Friends, this is the message of liberation, this is the good news, that there is a place for us all. Those maimed in body, those broken in spirit, those questioning, those filled with doubt and resistance, those weighed down by trauma, those battling the plethora of addictions, those suffering from the separation that sin causes, and those living in fear because to hope is too great a risk to take…we are all not only welcomed in the kindom of God but we have the sweet possibility of belonging, thanks be to God.

In closing, I challenge us as the church in this modern age, to lean heavily into this notion of creating a space where all people are not just welcomed, but where all people can experience (perhaps for the very first time) the possibility of belonging. Let’s separate the word belong into two so we have the words be long. How might we make it more possible for all to “be long” in this family we call the church? What might we learn from making it possible for all to “be long” together on this journey of faith? Just as the early apostles widened the tent to include all people, I pray we, too, will live into the truth that God’s kindom is boundless, and so is God’s love. So be it. Amen.
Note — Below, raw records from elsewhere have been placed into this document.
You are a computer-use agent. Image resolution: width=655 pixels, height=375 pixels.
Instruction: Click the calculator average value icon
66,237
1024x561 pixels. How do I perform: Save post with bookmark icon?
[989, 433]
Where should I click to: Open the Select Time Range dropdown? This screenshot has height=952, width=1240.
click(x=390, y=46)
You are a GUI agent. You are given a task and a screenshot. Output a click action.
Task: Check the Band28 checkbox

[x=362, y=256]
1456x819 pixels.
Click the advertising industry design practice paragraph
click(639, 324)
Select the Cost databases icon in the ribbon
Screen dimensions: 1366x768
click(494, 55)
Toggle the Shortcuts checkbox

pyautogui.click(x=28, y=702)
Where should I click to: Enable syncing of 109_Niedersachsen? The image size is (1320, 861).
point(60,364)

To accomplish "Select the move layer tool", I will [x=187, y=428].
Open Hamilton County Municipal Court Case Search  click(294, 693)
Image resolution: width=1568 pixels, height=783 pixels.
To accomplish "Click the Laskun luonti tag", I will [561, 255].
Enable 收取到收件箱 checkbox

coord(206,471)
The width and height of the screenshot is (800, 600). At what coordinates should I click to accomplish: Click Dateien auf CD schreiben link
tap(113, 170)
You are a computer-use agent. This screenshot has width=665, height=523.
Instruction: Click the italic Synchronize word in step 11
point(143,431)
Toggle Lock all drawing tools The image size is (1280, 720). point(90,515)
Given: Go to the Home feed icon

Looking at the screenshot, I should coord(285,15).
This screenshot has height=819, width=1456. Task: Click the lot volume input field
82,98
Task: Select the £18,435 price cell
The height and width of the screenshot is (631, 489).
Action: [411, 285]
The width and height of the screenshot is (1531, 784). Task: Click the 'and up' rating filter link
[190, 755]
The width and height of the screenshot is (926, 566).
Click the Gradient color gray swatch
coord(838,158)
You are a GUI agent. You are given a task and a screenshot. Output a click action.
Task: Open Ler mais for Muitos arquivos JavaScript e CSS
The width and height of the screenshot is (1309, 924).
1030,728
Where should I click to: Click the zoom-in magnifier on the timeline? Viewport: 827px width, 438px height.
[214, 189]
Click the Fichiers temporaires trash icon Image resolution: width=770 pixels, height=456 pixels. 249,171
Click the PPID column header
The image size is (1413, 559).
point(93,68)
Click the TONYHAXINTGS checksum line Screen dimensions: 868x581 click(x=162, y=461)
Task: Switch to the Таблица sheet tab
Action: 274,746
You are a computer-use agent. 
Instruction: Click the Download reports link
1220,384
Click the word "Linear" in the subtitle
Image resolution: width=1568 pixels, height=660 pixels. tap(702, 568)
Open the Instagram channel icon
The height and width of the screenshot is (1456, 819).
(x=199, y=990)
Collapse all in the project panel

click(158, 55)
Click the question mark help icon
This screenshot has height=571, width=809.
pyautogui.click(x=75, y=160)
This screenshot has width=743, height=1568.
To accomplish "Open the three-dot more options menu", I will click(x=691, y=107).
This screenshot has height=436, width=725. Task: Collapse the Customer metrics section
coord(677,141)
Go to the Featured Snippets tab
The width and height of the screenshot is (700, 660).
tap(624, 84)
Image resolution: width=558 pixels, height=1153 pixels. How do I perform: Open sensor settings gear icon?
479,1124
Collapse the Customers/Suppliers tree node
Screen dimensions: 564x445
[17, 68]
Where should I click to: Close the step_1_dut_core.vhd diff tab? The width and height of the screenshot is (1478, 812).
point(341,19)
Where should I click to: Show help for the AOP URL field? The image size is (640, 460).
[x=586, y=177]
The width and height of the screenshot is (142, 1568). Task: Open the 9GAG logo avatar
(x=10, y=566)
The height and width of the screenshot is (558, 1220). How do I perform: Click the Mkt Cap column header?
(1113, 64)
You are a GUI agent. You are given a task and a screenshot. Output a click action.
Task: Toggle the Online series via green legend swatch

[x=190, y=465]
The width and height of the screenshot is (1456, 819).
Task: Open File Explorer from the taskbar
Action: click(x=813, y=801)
Pastoral Prayer God who is the Giver, the Forgiver and the Kind, I thank you for the gift of our lives and the richness we experience through our connection with one another. Help us, Holy One, to be mirrors of your all-inclusive love and acceptance. Encourage us to make space for true belonging to be experienced. Help us to be the ones that edify, encourage, and appreciate; help us to focus less on problems and more on finding, and being part of, solutions. Guard us against apathy and callousness, Lord; may we retain our sensitivities to the plight of others . Remind us to lift all things to You in prayer and attune our senses to the mysterious workings of the Holy Spirit so that we may think, speak and act as people devoted to God. This I pray in Christ’s name. Amen.

Benediction
I leave you with these words from Paul’s letter to the Colossians: “May the peace of Christ reign in your hearts; unto that peace, indeed, you were called in one body.”